SUPPLIED ENTRIES:
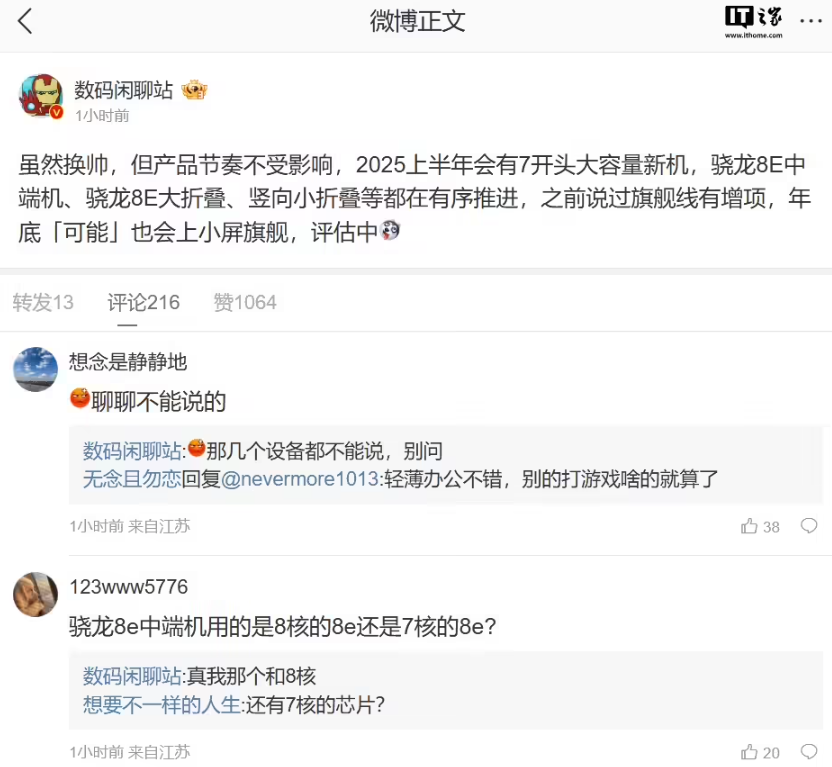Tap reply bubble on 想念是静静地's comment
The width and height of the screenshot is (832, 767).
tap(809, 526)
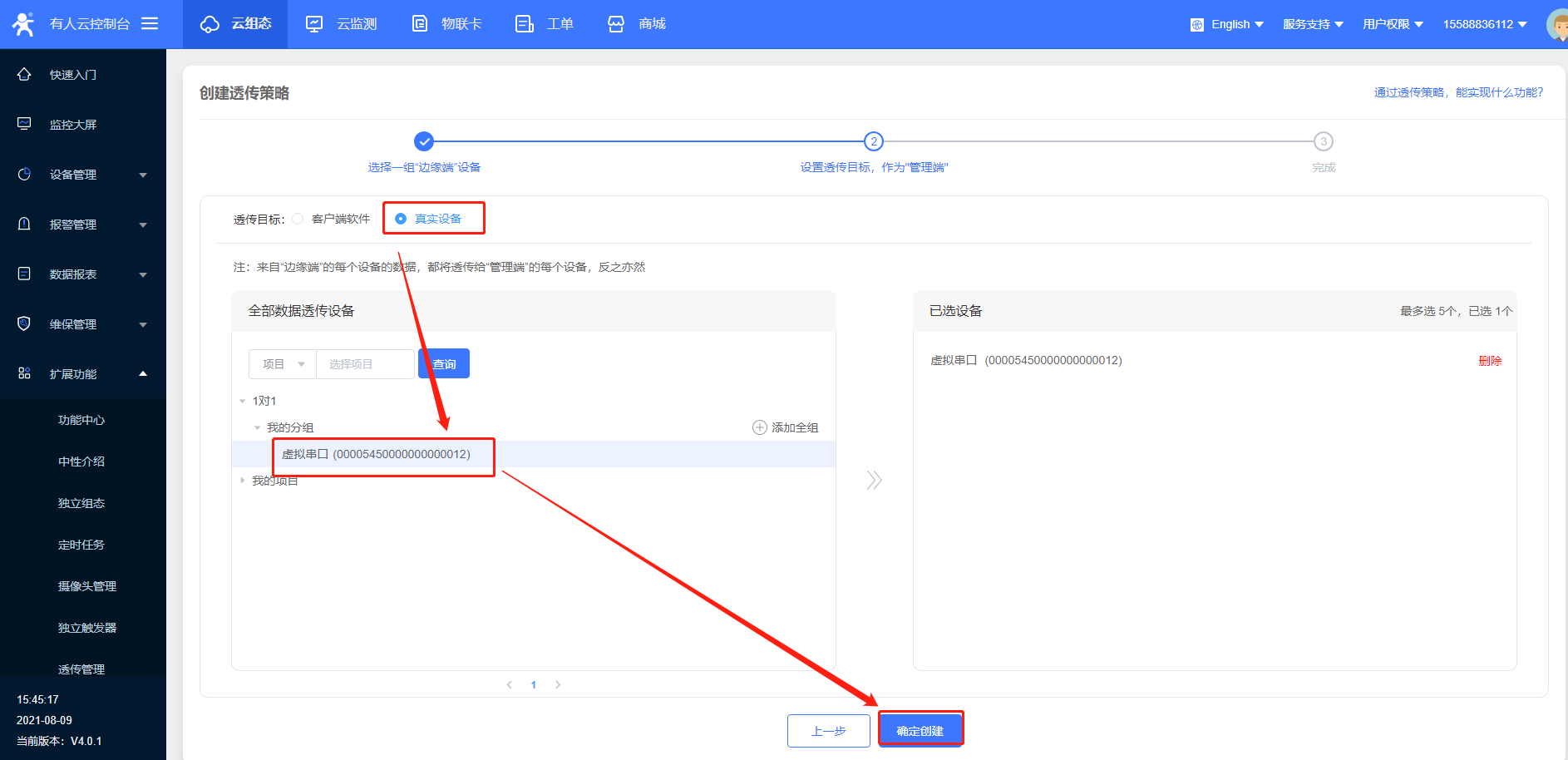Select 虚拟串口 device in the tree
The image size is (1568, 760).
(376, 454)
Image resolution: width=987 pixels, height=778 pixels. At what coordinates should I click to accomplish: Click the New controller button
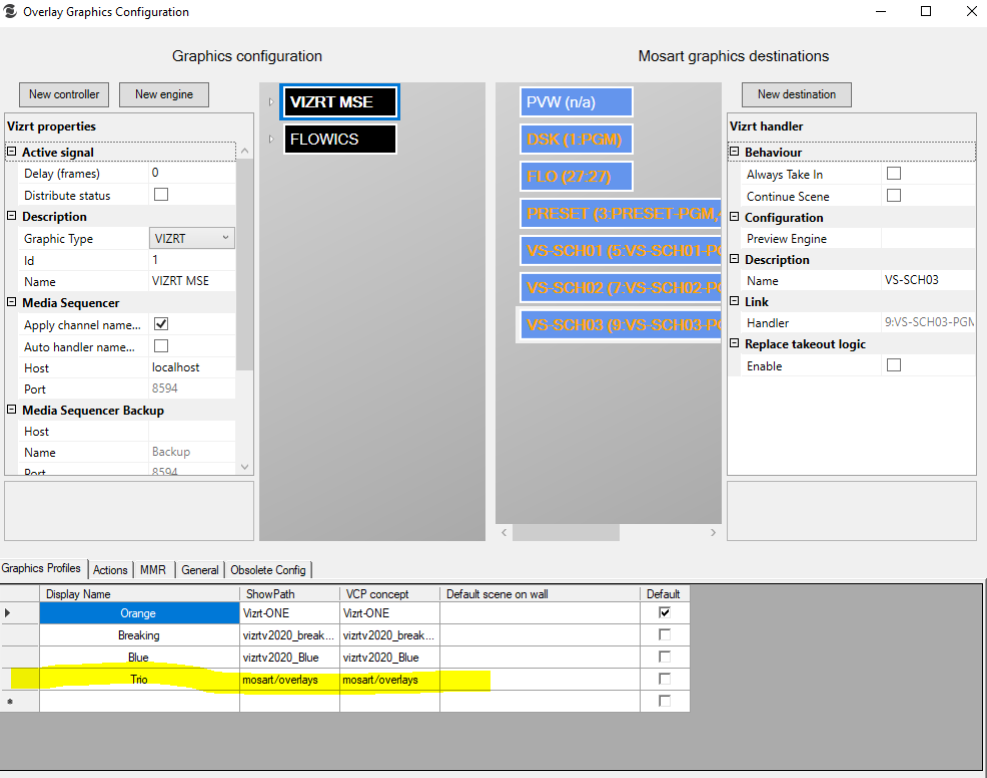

--

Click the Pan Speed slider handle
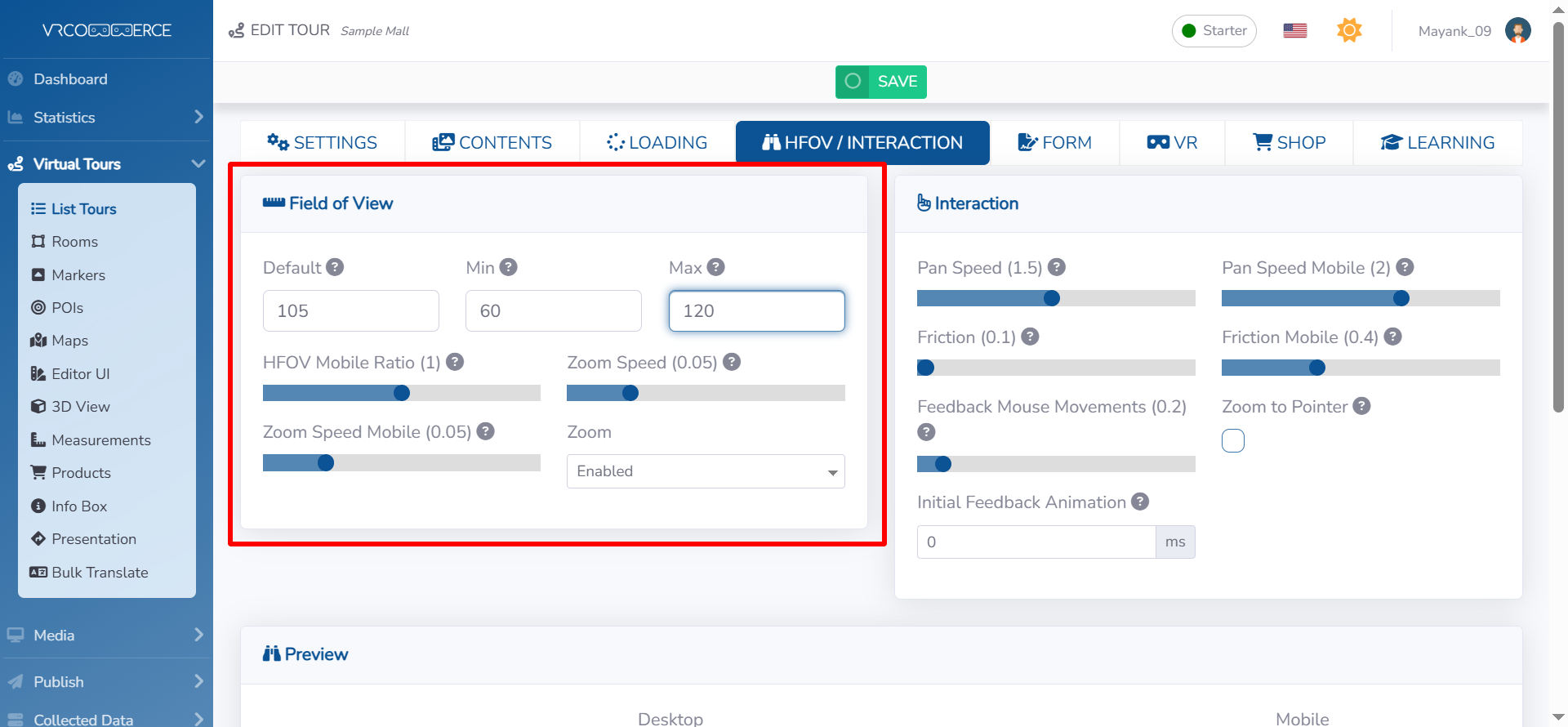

WORK REQUIRED: Within the records above, how many lines include the word "Click"? Only the number is wanted.

REPLY TO THE TASK: 2